■ **Exercise**
Can the lines below, from the one that holds "Given: Open the 节点 menu" to the very end, be echoed exactly, with both ends included and no pictures?

■ **The data**
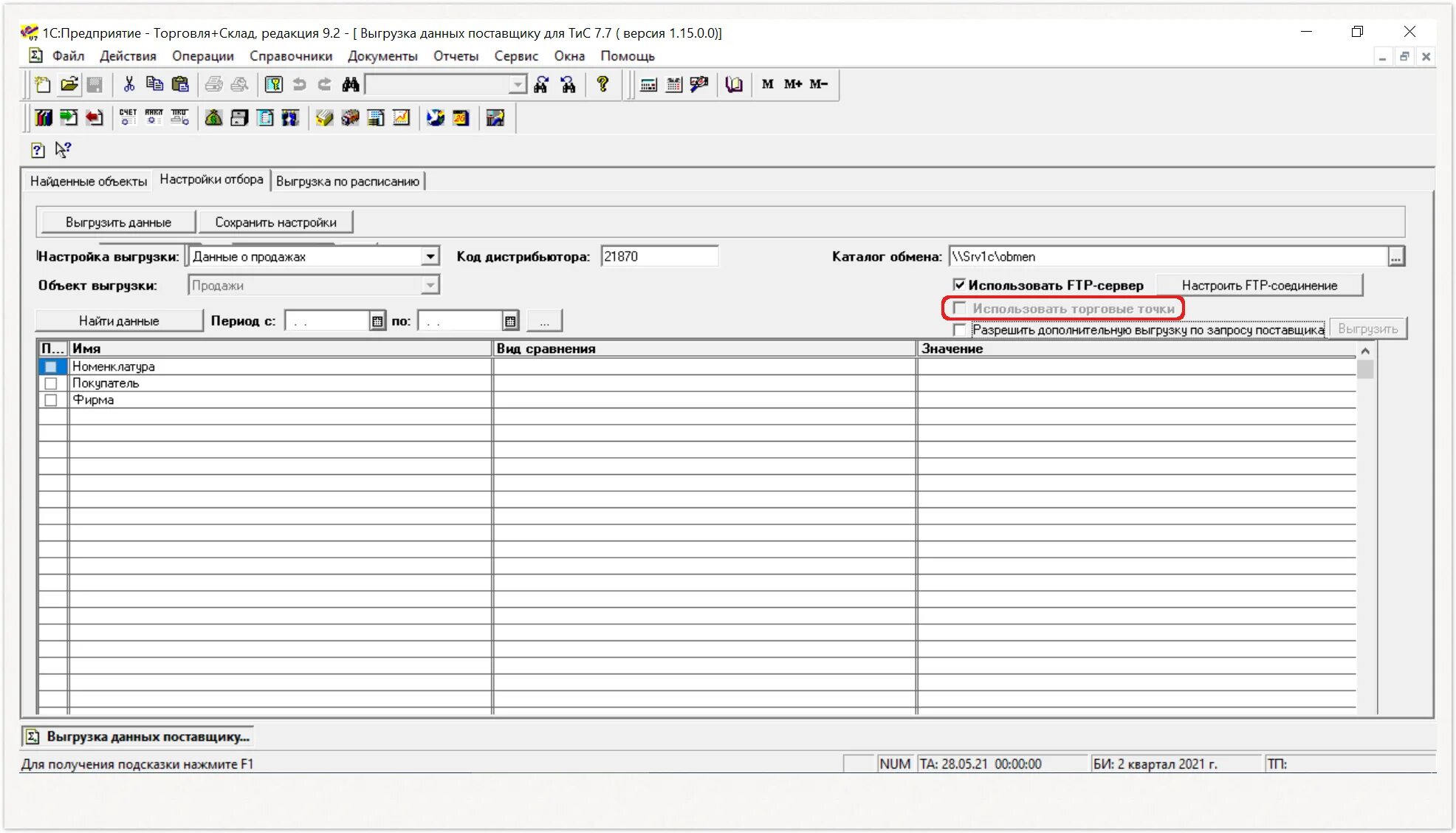Open the Справочники menu
Image resolution: width=1456 pixels, height=833 pixels.
click(x=290, y=56)
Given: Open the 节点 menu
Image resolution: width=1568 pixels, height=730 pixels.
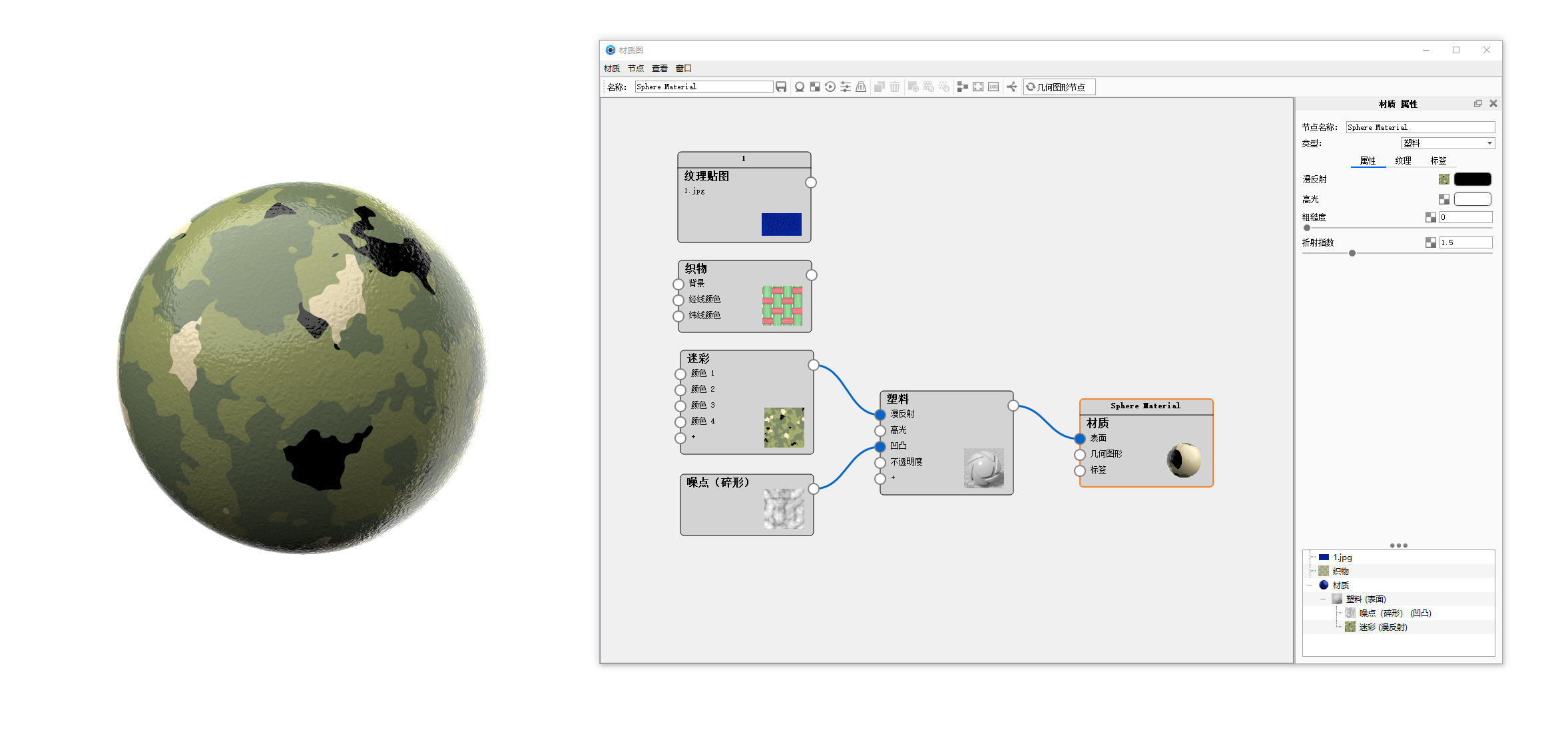Looking at the screenshot, I should coord(635,67).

■ **Finished exercise**
Given: Open the 节点 menu
Image resolution: width=1568 pixels, height=730 pixels.
Looking at the screenshot, I should coord(635,67).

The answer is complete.